ASSIGNMENT | Set down the records exactly, and omit any image found in them.

DATA EXCERPTS |
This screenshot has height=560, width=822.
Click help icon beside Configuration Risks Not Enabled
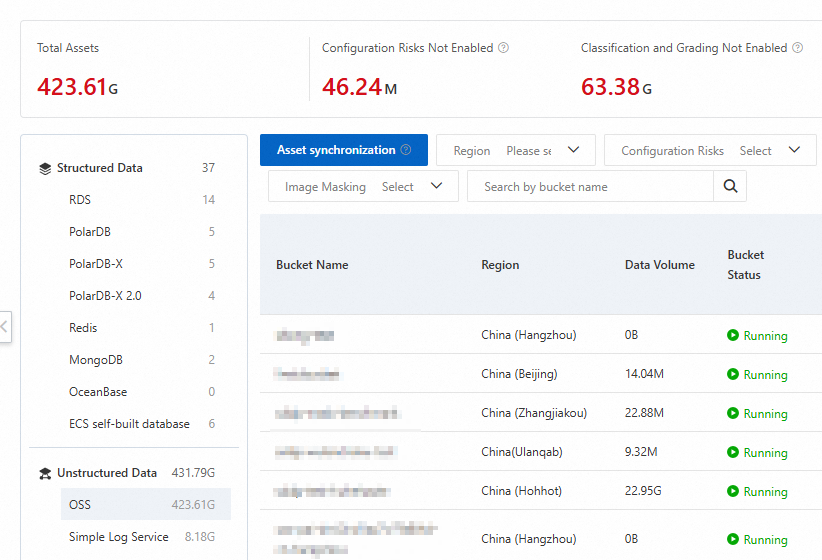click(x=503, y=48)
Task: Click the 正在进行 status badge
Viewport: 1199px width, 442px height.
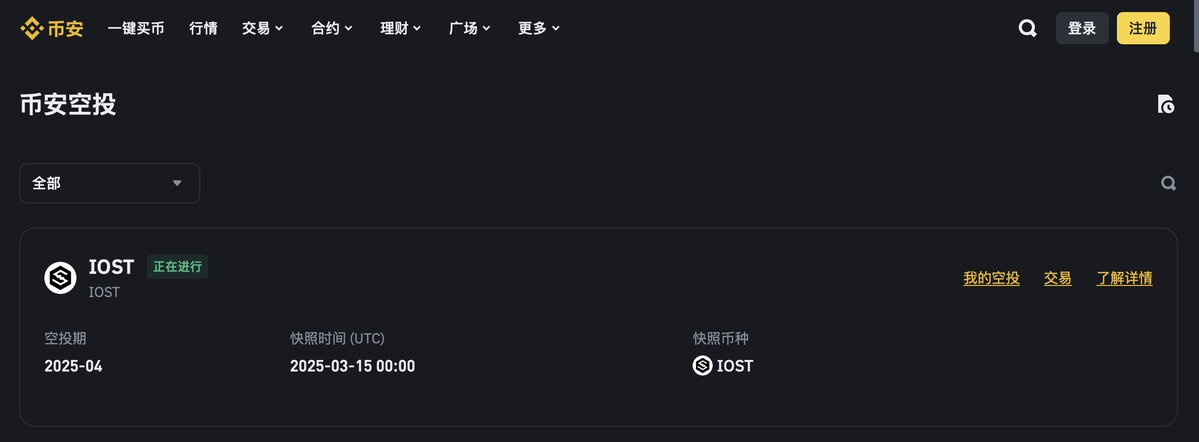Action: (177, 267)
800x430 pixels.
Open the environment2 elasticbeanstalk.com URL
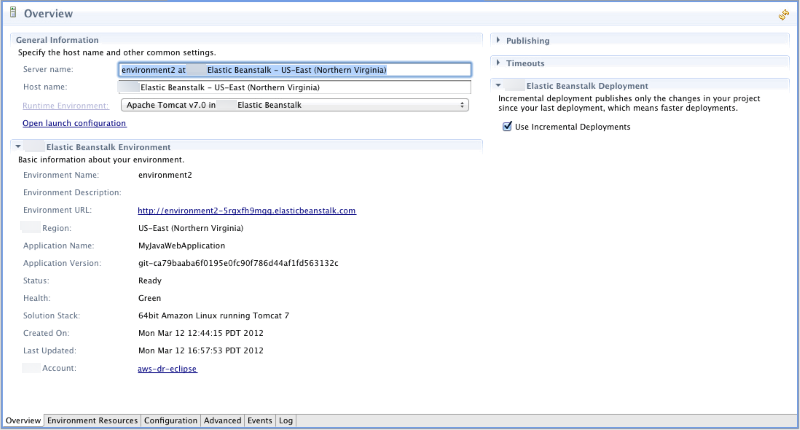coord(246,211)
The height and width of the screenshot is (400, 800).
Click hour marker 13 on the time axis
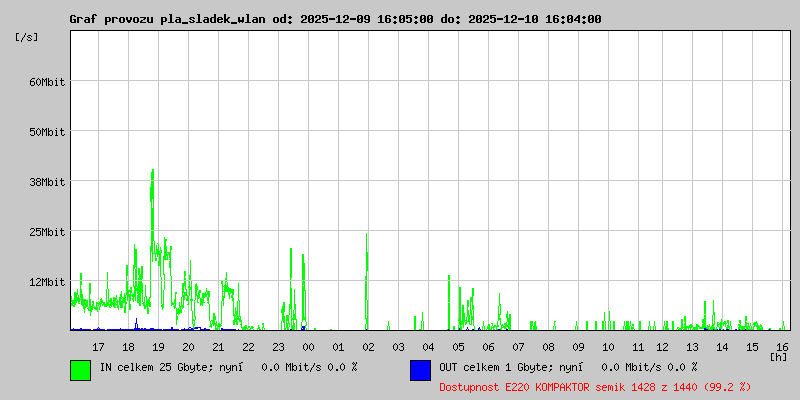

SOLUTION TO THIS TASK |
This screenshot has height=560, width=822.
Click help icon beside Configuration Risks Not Enabled
click(x=503, y=48)
Task: Click the 正在进行 status badge
Viewport: 1199px width, 442px height.
Action: (177, 267)
800x430 pixels.
Open the environment2 elasticbeanstalk.com URL
coord(246,211)
The height and width of the screenshot is (400, 800).
Click hour marker 13 on the time axis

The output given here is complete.